その様子にハチナイが気付いて、エスタに会釈した。
エスタも会釈を返しながら
「お願いします、ハチナイ様」と呟いた。
これから日没。初めての川のこちら側、ニューランド側の日没はかなり怖い。
魔物が出ても、うどん一人なので、助けは来ない。
自力で切り抜けるしか無い。
土手の近くから離れないようにしなければ。
とは言え、街側から見える位置に長時間居るのは良くない。
領主ロフや、街の幹部の面々の顔が浮かぶ。
皆が入念に準備をしてきたのだから、うどんもそのやり方に従わなければ。
うどんは街側から見えない位置に、櫓の下の土手に降りた。
元の世界へ戻る手掛かりを探していた時間は、街から見える位置に居るのは仕方なかったが、今日のところはもう見つからないと諦めている。
きっと、何かの条件が満たされないと、元の世界へは帰れないのだろう。
それがどんな条件かは分からないけれど・・・。
誰かがうどんを呼ぶ声がする。
脳に直接声が聞こえる。
最初は小さかった声が、徐々にはっきりと脳に響き出した。
「うどんよ、うどんよ、うどんよ。」
周りを見回すが、何が自分を呼んでいるのか分からない。
ニューランド側に人が住んでいるとは思えない。
それに、耳でなく、脳に直接響く声。
(テレパシーなのか?)
「土手の前の草原に出ろ。」
敵意は感じないが、怖い声、意志の強さを感じる声。
(嫌だと言ったら?)
通じるのかな?と思いながら、頭で念じてみた。
「そこだと櫓が壊れる。
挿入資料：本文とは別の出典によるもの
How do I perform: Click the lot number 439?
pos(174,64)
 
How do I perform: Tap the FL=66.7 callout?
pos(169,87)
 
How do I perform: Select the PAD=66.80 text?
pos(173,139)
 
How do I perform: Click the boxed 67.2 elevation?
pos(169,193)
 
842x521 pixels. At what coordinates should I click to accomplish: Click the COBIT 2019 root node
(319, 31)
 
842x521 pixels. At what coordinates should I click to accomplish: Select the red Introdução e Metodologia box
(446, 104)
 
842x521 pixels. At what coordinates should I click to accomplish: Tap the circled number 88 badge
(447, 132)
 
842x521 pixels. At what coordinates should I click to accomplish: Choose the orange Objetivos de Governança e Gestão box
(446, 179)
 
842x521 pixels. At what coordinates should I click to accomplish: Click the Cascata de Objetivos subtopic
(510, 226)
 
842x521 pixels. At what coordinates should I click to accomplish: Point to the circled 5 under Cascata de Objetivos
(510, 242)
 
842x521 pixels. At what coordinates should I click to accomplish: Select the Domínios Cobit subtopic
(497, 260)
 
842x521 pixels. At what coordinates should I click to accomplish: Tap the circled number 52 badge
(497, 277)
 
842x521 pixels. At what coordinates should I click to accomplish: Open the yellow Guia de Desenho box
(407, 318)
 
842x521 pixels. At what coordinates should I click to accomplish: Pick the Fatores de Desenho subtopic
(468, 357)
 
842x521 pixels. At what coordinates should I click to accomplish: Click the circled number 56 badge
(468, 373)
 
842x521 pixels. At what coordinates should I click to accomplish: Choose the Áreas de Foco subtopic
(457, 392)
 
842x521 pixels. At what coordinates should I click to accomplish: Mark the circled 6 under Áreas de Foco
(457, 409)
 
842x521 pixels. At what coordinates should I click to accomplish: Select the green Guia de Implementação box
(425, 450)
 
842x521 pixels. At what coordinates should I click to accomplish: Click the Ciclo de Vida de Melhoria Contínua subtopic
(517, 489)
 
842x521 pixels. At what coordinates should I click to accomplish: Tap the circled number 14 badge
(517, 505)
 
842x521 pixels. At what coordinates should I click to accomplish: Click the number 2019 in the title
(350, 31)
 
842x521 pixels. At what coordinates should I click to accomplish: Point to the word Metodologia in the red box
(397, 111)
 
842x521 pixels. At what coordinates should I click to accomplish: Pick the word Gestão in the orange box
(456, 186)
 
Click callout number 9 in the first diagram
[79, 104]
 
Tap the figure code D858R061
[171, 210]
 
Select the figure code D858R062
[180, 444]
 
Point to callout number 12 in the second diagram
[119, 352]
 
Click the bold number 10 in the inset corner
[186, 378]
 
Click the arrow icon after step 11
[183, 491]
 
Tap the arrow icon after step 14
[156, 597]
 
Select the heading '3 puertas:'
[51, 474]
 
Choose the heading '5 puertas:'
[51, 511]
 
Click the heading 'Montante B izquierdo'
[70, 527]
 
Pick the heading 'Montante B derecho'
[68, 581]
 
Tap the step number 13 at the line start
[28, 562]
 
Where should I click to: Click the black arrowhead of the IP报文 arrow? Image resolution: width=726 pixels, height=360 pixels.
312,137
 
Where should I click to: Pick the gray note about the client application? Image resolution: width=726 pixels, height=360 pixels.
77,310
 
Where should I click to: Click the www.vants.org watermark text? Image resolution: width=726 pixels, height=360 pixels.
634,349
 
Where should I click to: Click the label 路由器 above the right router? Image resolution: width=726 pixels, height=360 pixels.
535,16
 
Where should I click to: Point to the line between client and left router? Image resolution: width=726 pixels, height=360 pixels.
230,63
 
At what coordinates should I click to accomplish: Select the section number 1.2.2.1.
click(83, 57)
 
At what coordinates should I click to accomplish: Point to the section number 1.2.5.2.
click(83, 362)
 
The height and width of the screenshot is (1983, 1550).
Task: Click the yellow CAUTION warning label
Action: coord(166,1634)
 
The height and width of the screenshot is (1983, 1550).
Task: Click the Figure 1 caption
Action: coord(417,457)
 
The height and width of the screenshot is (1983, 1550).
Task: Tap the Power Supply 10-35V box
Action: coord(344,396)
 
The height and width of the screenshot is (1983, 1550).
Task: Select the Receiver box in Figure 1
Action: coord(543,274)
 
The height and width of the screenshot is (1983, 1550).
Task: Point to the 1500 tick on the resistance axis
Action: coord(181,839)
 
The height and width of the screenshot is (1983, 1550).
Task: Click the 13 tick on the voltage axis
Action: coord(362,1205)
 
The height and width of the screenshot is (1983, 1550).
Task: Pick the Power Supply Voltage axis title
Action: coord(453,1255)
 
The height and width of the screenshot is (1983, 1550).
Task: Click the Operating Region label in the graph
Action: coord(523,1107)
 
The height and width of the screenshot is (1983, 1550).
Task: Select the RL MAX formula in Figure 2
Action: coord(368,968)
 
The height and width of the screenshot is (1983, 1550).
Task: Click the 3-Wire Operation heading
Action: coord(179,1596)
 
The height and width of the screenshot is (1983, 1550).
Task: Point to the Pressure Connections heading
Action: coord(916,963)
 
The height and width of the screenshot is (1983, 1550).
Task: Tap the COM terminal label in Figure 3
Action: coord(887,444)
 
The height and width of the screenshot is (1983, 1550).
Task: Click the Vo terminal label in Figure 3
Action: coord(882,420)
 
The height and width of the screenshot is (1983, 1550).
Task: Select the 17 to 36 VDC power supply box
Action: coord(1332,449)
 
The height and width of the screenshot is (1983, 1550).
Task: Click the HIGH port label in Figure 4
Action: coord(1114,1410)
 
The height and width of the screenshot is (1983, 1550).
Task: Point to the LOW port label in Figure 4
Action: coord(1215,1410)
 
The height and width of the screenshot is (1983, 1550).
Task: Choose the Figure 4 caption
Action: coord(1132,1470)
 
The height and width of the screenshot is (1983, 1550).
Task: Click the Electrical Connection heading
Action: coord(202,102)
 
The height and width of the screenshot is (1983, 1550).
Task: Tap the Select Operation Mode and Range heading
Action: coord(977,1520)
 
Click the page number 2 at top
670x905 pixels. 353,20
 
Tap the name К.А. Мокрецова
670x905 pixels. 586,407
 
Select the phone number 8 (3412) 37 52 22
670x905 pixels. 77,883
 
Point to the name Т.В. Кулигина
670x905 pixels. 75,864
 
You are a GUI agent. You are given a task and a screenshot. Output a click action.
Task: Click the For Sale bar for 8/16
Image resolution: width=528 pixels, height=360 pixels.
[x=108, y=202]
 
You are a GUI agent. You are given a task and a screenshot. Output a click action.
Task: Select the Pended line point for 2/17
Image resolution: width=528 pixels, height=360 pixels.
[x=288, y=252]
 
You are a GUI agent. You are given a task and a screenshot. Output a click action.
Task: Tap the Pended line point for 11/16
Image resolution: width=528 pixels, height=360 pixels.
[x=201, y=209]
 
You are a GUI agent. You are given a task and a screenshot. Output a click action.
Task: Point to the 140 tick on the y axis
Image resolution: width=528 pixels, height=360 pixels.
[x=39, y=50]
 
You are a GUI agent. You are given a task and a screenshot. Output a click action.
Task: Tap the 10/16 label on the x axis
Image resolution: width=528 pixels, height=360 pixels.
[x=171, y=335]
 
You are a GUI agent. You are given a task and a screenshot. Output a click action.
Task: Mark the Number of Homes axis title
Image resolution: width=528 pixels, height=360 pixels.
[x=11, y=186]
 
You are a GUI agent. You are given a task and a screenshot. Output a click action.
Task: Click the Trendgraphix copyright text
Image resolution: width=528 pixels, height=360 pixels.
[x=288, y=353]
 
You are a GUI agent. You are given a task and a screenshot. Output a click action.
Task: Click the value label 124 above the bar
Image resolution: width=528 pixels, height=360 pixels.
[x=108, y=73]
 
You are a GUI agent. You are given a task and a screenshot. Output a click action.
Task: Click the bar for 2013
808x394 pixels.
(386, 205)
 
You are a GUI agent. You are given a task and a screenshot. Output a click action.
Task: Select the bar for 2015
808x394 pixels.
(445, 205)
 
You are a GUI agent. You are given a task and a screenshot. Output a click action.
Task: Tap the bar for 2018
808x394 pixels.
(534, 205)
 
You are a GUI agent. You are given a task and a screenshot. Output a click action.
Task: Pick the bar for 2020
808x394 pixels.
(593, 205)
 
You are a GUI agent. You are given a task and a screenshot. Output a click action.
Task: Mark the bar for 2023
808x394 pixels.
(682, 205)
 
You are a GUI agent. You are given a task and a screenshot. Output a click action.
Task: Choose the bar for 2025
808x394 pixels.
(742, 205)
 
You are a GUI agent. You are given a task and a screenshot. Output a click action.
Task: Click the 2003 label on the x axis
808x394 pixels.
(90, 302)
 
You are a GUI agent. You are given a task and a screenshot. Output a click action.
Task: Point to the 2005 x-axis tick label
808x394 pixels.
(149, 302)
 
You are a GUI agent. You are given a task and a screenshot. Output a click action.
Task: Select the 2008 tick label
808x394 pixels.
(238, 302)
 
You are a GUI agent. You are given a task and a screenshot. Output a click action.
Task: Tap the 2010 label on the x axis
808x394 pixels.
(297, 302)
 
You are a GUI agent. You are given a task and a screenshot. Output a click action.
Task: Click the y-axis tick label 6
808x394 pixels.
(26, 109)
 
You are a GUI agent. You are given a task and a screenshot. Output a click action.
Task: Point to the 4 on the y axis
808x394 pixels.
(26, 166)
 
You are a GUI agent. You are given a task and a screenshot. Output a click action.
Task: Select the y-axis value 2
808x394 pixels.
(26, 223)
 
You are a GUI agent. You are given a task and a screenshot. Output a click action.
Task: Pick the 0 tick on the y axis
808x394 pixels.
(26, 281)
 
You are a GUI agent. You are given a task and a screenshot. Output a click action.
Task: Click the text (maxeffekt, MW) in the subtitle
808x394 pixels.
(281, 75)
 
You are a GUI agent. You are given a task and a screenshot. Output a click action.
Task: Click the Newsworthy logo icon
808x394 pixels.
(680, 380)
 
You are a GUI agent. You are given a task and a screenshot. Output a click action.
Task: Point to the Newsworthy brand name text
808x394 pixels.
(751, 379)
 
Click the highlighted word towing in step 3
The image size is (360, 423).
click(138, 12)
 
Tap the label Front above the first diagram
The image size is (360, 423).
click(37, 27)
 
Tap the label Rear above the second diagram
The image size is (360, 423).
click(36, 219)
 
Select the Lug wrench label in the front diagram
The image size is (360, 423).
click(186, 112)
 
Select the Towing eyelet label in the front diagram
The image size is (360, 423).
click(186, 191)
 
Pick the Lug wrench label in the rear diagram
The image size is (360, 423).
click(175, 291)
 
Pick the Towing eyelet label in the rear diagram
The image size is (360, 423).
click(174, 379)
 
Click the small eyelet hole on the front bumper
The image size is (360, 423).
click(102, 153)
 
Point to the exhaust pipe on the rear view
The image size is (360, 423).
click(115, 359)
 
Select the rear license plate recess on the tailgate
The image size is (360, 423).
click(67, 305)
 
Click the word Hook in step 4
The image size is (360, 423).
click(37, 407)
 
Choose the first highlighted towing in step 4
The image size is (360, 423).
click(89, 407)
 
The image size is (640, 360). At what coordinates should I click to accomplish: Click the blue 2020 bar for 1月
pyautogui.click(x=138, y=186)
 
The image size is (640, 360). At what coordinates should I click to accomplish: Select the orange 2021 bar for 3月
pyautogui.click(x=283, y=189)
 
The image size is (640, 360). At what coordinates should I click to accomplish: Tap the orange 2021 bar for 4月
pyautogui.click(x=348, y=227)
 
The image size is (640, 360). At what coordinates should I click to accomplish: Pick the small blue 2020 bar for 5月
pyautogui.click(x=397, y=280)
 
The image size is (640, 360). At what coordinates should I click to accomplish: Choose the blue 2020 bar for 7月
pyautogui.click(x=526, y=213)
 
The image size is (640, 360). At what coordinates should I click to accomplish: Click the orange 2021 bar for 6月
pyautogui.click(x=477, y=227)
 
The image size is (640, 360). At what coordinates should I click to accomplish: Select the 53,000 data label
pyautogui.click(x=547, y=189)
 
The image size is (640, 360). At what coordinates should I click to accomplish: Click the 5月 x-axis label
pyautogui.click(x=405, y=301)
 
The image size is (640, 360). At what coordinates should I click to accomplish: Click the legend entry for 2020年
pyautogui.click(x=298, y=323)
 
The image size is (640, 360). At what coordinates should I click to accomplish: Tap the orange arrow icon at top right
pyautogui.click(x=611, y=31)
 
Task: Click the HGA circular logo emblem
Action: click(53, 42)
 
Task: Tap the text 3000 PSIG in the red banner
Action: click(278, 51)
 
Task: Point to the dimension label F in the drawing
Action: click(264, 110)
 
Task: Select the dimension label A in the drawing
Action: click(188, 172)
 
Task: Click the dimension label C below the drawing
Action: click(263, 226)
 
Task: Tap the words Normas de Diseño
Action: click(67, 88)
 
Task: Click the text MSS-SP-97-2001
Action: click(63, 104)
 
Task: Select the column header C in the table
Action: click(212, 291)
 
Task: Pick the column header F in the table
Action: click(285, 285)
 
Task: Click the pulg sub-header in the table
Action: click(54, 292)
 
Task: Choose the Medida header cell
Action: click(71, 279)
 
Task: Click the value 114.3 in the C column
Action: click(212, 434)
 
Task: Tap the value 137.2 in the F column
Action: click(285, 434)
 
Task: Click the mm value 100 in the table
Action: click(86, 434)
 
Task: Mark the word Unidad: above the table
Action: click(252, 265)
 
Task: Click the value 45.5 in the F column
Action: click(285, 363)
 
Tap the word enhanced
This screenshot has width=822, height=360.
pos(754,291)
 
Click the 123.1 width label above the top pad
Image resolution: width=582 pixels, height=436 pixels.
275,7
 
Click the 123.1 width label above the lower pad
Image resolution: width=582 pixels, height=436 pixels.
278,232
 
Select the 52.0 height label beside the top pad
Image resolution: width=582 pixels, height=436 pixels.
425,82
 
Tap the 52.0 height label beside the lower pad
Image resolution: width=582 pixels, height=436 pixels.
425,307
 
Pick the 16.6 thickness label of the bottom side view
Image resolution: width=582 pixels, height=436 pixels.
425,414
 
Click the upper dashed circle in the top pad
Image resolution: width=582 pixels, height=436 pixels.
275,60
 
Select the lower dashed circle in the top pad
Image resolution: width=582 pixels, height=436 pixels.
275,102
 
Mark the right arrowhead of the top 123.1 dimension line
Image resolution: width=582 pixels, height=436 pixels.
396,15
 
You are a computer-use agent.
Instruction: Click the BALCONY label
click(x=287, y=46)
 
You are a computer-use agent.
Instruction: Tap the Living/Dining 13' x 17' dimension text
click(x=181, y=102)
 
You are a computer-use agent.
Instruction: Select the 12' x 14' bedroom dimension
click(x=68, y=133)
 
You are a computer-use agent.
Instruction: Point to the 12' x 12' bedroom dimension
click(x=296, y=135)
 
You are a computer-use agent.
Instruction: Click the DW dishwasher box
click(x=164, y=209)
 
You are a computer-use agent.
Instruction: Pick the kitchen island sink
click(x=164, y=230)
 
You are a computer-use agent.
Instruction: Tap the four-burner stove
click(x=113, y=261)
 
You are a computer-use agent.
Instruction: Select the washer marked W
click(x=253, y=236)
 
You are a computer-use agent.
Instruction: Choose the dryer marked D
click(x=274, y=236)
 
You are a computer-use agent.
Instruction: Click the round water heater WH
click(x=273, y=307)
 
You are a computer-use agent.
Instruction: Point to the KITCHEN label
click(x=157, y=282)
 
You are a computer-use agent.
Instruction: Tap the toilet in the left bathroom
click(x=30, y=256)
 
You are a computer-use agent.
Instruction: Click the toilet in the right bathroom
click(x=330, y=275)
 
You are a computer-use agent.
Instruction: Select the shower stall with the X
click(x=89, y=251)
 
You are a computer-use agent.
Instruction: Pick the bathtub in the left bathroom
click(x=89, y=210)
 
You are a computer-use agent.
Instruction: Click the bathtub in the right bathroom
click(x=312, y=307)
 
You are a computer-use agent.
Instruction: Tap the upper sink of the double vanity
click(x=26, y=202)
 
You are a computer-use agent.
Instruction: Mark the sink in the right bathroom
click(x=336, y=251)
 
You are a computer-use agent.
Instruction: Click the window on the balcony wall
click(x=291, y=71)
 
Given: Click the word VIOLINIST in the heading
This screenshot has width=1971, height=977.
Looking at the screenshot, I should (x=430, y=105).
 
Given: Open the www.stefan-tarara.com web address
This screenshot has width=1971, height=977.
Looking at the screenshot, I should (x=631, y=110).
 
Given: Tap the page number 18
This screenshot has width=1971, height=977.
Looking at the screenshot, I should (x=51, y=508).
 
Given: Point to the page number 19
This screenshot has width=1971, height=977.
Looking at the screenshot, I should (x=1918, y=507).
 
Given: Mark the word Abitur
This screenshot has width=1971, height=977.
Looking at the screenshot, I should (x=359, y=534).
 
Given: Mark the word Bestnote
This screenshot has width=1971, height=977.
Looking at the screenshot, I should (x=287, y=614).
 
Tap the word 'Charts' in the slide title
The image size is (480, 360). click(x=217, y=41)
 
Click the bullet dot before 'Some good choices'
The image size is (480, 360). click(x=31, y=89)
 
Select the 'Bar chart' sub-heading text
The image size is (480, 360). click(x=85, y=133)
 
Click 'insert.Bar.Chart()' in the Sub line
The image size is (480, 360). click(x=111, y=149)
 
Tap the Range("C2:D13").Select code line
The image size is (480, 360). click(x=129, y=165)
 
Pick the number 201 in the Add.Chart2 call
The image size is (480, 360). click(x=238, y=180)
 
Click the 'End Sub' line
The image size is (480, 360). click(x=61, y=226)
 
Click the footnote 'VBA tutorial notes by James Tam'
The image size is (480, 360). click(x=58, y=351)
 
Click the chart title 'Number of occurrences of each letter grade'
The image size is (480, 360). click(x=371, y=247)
だから草原に出ろ。」
櫓を壊されては堪らない。
渋々、草むらの中を進んで、櫓から離れた。
突然、真上の空から大きなモノが降りてきた。
うどんは身の回りの草むらを突然覆った影を見た。
強い風が起こる。
大きな羽音をさせて、巨大な黒い大鷲が目の前に現れた。
「ひいいいーーーー。」
3階建ての建物程もある大きさの、黒い大鷲の着地時に、巻起こった風に飛ばされたモノが舞う。
拳サイズ以下の石も吹き飛ばされ、それが頭部に直撃した。
うどんは気を失って倒れた。
大鷲が大口を開けてうどんに覆いかぶさる。